This is a gorgeous Rhubarb Purée that can be used in a variety of recipes as well as over ice cream, cake, as a coulis, to make panna cotta, or just eat with a spoon! I am adding it here as the flavour component of my homemade custard ice cream.
Course
Sauce
Cuisine
Canadian
Prep Time5minutes
Cook Time15minutes
Total Time20minutes
Servings4cups
AuthorValerie Lugonja
Ingredients
6cupsof cleaned, sliced ruby red rhubarb stalks (if using the Thermomix, slice in chunks)
1/2cupsugar
Instructions
Place ingredients in a very good food processor or blender and pulse until juicy and mushy
Simmer on stove top in non-reactive pan until fibers are soft (do not boil)

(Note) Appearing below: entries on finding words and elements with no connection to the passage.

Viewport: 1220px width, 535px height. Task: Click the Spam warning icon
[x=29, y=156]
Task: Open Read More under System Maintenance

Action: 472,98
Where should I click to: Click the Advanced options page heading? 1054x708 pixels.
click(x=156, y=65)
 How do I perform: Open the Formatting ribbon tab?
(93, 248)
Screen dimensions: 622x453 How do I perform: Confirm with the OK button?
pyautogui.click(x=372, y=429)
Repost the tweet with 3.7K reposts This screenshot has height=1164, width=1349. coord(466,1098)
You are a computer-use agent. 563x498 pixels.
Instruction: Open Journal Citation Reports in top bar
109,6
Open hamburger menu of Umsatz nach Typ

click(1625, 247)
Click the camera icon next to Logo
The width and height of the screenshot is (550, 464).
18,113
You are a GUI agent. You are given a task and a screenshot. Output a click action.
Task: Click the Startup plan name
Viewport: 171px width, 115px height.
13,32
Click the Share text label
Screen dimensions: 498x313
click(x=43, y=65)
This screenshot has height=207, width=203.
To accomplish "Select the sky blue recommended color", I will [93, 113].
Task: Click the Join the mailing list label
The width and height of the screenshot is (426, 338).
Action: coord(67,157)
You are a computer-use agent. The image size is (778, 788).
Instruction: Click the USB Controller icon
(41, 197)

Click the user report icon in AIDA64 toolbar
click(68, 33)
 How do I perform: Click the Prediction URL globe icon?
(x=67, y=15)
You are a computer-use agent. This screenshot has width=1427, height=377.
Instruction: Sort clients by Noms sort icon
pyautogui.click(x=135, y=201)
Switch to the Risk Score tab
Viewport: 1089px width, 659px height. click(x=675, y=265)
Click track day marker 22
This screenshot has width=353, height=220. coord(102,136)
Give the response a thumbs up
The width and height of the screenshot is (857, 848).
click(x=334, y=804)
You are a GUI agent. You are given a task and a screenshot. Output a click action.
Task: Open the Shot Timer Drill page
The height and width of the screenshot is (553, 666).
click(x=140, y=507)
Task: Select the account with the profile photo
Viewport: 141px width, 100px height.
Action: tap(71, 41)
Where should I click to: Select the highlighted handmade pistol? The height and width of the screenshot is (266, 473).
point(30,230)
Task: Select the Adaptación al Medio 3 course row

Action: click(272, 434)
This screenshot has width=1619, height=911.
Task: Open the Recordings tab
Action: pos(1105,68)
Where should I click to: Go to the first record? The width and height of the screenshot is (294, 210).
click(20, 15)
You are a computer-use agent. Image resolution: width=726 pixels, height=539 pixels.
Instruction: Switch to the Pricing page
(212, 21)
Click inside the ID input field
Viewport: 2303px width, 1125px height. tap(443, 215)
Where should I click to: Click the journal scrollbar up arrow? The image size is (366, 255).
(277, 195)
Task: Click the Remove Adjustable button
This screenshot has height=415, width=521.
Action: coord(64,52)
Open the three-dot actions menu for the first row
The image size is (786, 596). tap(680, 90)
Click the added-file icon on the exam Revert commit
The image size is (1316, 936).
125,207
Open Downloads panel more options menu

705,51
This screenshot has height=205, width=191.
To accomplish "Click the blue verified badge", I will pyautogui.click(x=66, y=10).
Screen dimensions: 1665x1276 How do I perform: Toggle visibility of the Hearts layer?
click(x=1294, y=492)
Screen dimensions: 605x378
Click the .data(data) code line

Place back into the food processor or blender and purée until smooth
Measure 2 1/2 cups for the above recipe and store the extra for alternate use in the fridge or freezer
Instructions for Thermomix:
Place ingredients into the TM bowl and pulse a couple of times until chunks are chopped
Set timer for 15 minutes at 90°C on speed 2-3
Purée for 30 seconds at speed 10 until smooth as velvet
Measure 2 1/2 cups for the above recipe and store the extra for alternate use such as over ice cream, cake, as a coulis, to make panna cotta, or just eat with a spoon!
Recipe Notes
If you do not have ruby red rhubarb, you can try to use food colouring. I would just leave it natural as food colouring may distort the colour of the mixture in an unappetizing way, but it is an option.